**HOW TO COMPLETE THIS TASK**:
Keep the pictures out and restate every record exactly.

**RECORDED INFORMATION**:
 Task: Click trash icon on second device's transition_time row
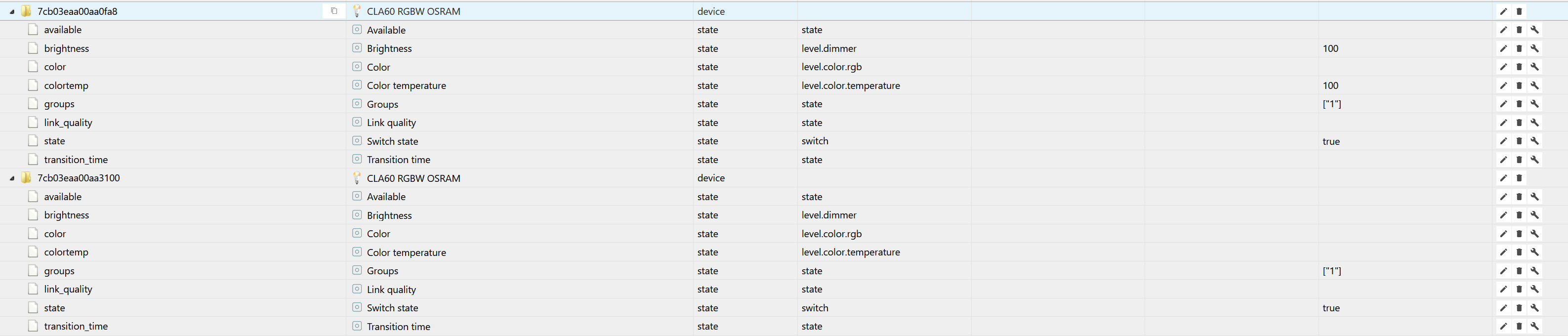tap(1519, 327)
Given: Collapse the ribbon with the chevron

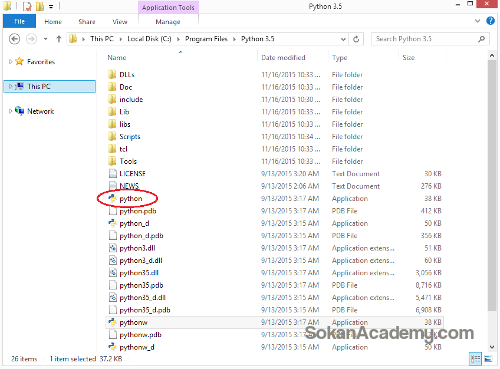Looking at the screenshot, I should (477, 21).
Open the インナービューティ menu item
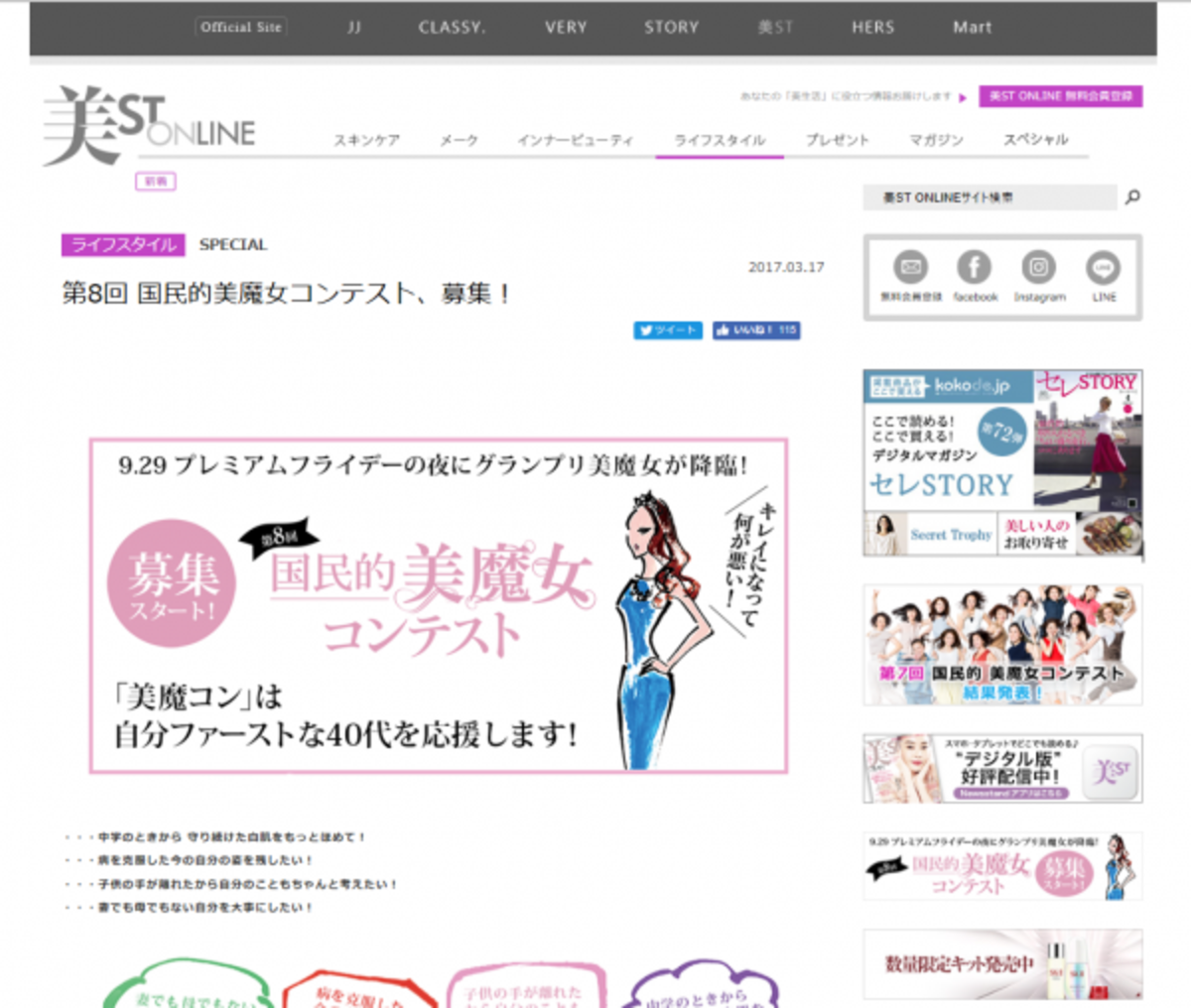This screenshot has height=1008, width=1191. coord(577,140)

**RESULT OF THE EXERCISE**:
 Task: Click trash icon on second device's transition_time row
tap(1519, 327)
Given: Collapse the ribbon with the chevron

Looking at the screenshot, I should (477, 21).
Open the インナービューティ menu item
This screenshot has height=1008, width=1191. coord(577,140)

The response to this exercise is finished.